もうひとつ、地味に効くのが暖かい空気の循環です。暖気は天井にたまるので、サーキュレーターで下ろしてやると同じ設定温度でも体感が変わります。詳しくはサーキュレーターで冷暖房費を下げる記事にまとめています。
ついでに、暖房器具をしまう・出すこの時期は待機電力の見直しにも良いタイミングです。使わない季節家電のプラグを抜くだけでも、年単位では効いてきます。
4.寒くなる前に選ぶ3つのコツ
電気毛布は本格的に寒くなる11〜12月に売れ筋が品薄になりやすい商品です。9月〜10月のうちに落ち着いて選んでおくと、選択肢が多くて助かります。見るべきポイントは3つだけです。
コツ① 「敷き」か「掛け敷き両用」かを決める
敷きタイプは布団の下に敷いて使うもので、消費電力が小さく価格も手ごろ。寝るときメインならこれで十分です。掛け敷き両用はサイズが大きく、ソファでひざ掛けのようにも使えるので、リビングでも使いたい人向け。用途がひとつなら敷きタイプ、あちこちで使いたいなら掛け敷き両用と覚えておけばOKです。
コツ② 丸洗いできるか
肌に直接ふれるものなので、ここは妥協しないでください。コントローラーを外して洗濯機で丸洗いできるモデルなら、シーズン中も清潔に使えます。「洗えない前提で1シーズン使う」は、想像するとちょっと切ないですよね。
コツ③ 温度調節・室温センサー・タイマーがあるか
室温センサー付きのモデルは、部屋が暖まると自動で出力を絞ってくれるので、つけっぱなしのムダが減ります。切りタイマーも、次に説明する低温やけど対策としてかなり有効です。
参考:定番メーカーの電気毛布
① 山善 フランネル電気敷毛布 YMS-FK35KK
② パナソニック 電気かけしき毛布 DB-RM4M-C(シングルMサイズ)
※価格・在庫・レビューは執筆時点の情報です。最新の価格や在庫状況はリンク先でご確認ください。仕様はメーカー・販売店の公表情報にもとづいています。
5.安さより大事なこと:低温やけどに気をつける
電気代の話をしてきましたが、最後にいちばん大事な話をさせてください。
電気毛布のような「じんわり温かいもの」は、低温やけどを起こすことがあります。製品評価技術基盤機構(NITE)も、電気毛布・電気マット・電気あんかの事故として繰り返し注意を呼びかけています。熱くないと感じる温度でも、長時間ふれ続けると皮膚の内部までダメージが及ぶのが怖いところです。

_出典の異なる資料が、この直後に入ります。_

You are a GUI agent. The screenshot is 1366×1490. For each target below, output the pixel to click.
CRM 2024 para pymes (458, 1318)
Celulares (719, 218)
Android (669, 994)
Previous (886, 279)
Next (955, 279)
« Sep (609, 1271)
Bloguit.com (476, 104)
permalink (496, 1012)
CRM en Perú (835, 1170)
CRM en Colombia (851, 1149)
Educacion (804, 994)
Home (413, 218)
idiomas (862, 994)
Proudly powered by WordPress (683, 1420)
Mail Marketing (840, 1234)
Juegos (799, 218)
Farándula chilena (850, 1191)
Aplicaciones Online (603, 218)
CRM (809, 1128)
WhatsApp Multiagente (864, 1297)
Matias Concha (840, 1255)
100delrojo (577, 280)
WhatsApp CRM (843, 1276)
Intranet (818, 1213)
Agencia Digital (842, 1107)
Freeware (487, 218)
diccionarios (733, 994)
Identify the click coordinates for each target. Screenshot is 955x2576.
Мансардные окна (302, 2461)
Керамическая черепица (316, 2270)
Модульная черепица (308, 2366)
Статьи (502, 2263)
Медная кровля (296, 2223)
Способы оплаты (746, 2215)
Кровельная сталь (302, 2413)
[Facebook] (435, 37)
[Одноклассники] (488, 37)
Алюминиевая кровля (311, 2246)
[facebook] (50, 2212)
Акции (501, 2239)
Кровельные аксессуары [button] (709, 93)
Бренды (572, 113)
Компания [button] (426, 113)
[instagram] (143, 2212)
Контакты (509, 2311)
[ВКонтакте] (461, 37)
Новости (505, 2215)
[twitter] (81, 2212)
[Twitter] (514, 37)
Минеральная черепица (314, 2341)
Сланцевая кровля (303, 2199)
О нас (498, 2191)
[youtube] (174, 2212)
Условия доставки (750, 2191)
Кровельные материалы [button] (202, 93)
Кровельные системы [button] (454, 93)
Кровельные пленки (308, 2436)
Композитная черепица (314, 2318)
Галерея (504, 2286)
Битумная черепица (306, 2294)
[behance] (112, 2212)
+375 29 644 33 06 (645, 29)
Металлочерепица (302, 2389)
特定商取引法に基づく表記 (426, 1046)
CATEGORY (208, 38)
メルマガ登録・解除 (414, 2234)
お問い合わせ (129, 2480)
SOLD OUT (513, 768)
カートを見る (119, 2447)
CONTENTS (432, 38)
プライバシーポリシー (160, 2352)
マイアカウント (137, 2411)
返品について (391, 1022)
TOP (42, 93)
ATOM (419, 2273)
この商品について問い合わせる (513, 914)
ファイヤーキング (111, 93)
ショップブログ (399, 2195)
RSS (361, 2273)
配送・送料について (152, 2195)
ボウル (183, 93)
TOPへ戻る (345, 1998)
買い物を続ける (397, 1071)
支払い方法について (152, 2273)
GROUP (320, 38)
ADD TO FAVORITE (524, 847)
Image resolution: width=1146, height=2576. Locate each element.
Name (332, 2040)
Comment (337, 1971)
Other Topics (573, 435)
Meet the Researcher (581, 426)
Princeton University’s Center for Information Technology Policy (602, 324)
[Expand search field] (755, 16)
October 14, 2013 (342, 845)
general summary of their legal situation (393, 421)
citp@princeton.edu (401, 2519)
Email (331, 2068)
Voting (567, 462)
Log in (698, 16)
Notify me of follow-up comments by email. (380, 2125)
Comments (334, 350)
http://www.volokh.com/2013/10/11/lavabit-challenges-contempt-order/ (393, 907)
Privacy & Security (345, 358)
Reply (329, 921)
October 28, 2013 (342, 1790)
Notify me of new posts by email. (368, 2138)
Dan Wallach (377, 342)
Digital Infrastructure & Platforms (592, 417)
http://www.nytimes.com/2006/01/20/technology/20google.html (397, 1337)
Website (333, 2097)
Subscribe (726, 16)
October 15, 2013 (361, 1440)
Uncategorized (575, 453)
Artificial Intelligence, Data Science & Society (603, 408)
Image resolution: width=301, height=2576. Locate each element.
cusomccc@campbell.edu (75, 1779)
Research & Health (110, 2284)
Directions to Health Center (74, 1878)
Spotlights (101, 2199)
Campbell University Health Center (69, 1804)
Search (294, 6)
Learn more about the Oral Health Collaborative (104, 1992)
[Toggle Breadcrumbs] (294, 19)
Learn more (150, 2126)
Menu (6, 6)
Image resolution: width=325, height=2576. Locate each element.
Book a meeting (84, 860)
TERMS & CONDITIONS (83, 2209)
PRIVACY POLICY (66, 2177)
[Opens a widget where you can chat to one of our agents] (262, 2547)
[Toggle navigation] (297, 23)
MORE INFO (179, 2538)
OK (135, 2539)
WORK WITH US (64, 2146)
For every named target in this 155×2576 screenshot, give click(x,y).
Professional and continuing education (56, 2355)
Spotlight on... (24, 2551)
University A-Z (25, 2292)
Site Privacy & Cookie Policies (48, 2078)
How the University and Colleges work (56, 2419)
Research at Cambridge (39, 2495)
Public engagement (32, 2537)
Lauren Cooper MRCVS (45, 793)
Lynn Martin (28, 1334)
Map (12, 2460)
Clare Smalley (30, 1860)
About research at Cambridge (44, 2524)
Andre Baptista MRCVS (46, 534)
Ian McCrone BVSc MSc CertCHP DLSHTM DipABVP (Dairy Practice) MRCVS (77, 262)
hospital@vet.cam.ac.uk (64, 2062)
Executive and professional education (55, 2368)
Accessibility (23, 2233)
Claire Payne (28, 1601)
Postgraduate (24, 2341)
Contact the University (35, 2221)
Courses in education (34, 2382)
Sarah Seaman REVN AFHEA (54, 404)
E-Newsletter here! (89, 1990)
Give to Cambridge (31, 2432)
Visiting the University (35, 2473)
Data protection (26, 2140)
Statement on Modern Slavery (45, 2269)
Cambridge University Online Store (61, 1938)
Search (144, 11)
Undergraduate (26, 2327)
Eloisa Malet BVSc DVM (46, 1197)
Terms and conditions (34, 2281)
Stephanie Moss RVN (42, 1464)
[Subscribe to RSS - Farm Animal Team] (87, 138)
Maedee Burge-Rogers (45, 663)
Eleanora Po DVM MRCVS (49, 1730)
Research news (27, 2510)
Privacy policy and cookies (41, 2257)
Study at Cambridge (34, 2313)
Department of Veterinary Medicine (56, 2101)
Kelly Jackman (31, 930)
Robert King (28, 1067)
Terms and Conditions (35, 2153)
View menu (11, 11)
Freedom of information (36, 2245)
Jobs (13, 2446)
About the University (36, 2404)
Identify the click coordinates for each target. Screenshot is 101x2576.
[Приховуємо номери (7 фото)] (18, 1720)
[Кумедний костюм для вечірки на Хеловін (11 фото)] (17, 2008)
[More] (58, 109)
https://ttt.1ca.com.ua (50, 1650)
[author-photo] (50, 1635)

おすすめは「寝る30分前に温めて、布団に入るときはスイッチを切る」使い方。これなら低温やけどのリスクを避けられて、しかも電気代はさらに下がります。安全と節約が同じ方向を向いている、めずらしいパターンです。
あわせて、次の点も確認しておいてください。
- 折りたたんだまま使わない(熱がこもります)
- コードが折れ曲がった状態で保管しない(断線の原因になります)
- お年寄り・小さなお子さん・体温調節が苦手な方が使うときは、必ず弱めの設定と切りタイマーで
- 古いモデルで焦げ跡・変色・コードのひびがあるものは買い替えを検討する
まとめ
- 電気毛布の電気代は1時間あたり約0.7〜1円(機種によっては1.6〜3.1円)。1日8時間×30日でも数百円ほど。
- エアコン暖房(6畳向け)は1時間あたり約16.7円。ただし部屋全体を暖める道具なので、単純比較はできません。
- いちばん効くのは「エアコンの設定温度を下げて、足りない分を電気毛布で埋める」組み合わせ。環境省の目安は室温20℃。
- 選ぶときは①敷き/掛け敷き ②丸洗いできるか ③室温センサー・タイマーの3つ。
- 低温やけど対策として、寝る前に温めて入るときは切るのが基本。安全でいて、いちばん安い使い方でもあります。
暖房器具は「寒くなってから慌てて買う」と、選択肢が減って値段も上がりがちです。まだ暑さが残る今のうちに目星をつけておくのが、いちばん静かな節約かもしれません。
※本記事の電気代は、公益社団法人 全国家庭電気製品公正取引協議会の電力料金目安単価31円/kWh(税込)をもとに計算した概算です。実際の金額は契約プラン・機種・使用状況により変わります。